6. Durante 60 años (por lo menos) el gobierno y el PNR/PRM/PRI controlaron el país mediante lo que se conoce en México como corporativismo, es decir, reunieron bajo la dirección del presidente en turno a los líderes de trabajadores y empresarios para controlarlos, someterlos y hacerles concesiones económicas y políticas. La burguesía privada era extremadamente ignorante en política, además que era «subdesarrollada»; por el contrario la burguesía que en adelante se convertiría en burocrática manejaba todas las ideas acerca del camino que debería seguir el país. Este régimen corporativo tenía algún parecido al fascismo (porque además era autoritario) aunque en realidad era más bien paternalista.

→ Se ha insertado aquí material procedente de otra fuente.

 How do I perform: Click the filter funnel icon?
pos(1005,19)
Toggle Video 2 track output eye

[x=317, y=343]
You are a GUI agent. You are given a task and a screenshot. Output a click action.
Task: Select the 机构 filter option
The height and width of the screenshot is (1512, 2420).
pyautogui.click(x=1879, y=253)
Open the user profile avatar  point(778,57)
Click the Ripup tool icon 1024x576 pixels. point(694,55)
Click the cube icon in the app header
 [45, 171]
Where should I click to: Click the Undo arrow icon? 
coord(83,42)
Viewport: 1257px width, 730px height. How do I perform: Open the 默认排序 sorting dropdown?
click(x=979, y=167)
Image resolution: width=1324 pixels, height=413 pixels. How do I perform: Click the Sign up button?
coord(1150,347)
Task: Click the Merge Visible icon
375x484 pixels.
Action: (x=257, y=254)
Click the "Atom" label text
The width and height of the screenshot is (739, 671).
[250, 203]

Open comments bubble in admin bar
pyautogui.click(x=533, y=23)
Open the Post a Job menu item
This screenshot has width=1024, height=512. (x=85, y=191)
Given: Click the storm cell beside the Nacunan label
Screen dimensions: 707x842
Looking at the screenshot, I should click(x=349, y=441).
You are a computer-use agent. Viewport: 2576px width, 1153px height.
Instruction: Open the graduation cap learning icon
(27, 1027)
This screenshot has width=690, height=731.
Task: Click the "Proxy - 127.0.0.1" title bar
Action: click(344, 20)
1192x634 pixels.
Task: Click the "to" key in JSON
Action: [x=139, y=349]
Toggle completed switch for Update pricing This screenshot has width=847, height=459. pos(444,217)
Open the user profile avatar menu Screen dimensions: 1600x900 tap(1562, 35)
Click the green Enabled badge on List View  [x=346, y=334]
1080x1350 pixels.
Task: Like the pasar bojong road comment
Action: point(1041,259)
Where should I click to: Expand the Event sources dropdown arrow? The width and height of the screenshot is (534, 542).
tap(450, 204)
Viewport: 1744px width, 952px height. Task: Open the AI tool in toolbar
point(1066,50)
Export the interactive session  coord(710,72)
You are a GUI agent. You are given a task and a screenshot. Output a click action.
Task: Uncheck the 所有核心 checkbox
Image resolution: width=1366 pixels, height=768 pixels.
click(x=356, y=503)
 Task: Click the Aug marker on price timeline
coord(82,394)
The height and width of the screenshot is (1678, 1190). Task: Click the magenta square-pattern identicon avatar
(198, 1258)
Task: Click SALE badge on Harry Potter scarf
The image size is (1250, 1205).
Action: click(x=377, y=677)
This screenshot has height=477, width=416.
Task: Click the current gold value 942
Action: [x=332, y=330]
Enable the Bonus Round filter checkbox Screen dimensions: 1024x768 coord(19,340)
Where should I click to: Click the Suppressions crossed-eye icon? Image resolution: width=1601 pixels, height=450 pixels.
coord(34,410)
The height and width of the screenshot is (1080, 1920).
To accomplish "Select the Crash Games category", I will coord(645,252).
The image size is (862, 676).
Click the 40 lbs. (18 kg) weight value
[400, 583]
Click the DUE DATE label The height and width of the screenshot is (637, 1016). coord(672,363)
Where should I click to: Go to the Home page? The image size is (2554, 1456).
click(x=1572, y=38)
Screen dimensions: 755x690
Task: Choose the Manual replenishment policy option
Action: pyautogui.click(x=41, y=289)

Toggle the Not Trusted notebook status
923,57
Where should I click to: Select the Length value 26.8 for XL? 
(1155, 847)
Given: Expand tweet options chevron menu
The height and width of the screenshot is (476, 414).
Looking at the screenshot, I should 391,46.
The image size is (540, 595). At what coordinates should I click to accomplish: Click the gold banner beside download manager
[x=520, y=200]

El gobierno, producto de la Revolución Mexicana, se consideraba con la fuerza suficiente, con el derecho y con capacidad para sentirse árbitro entre el capital y el trabajo y, al mismo tiempo determinar lo que le convenía en política cada momento.

7. Fue durante el sexenio de Lázaro Cárdenas (1934/40) cuando muchas tareas pendientes de la Revolución Mexicana se pusieron en práctica. No se echaron a andar porque el presidente sea bondadoso sino porque medidas como la fundación de la CTM, el reparto de tierras, la nacionalización de ferrocarriles, la expropiación petrolera o el refugio español, tenían que tomarse por un gobierno que necesitaba recuperar fuerzas entre las masas para que no se vea rebasado. Sólo habría que recordar que de 1929 a 1933 el mundo, México en particular, había sufrido una profunda crisis económica que dejó sin comer a decenas de miles de familias y que en ese mismo período el «maximato» de Calles había llegado a un enorme desprestigio. Si Cárdenas y las corrientes que lo seguían no hubieran cambiado de rumbo, sobre todo si no hubieran roto nexos con el general Calles, ninguna medida popular se habría puesto en práctica con el peligro de que se registraran estallidos sociales.

8. Aunque podría pensarse que es exagerado pensar en el establecimiento de un régimen brutalmente autoritario encabezado por el ejército ante el incremento del descontento, muchas muestras que ha dado Calderón parecen enseñar que no está lejos de pensarlo. Mientras el PRI dominó durante 60 años haciendo uso del corporativismo autoritario al agrupar a los campesinos en la CNC, a los obreros en la CTM y a la burguesía media y alta en la CNOP y asociaciones empresariales, al agotarse ese modelo muy efectivo de dominación, porque la población ha logrado romperlo, la clase dominante tendrá que usar otra política. Ha sellado el PAN, mediante jugosas concesiones, muchas alianzas con organismos obreros y campesinos del PRI y ha usado a personajes como Esther Gordillo, del SNTE, al líder de los petroleros y a viarios directivos del Congreso de Trabajo, pero no le han dado los resultados que el presidente Calderón busca. Incluso en su propio partido han surgido algunas inconformidades. ¿Qué escogerá Calderón?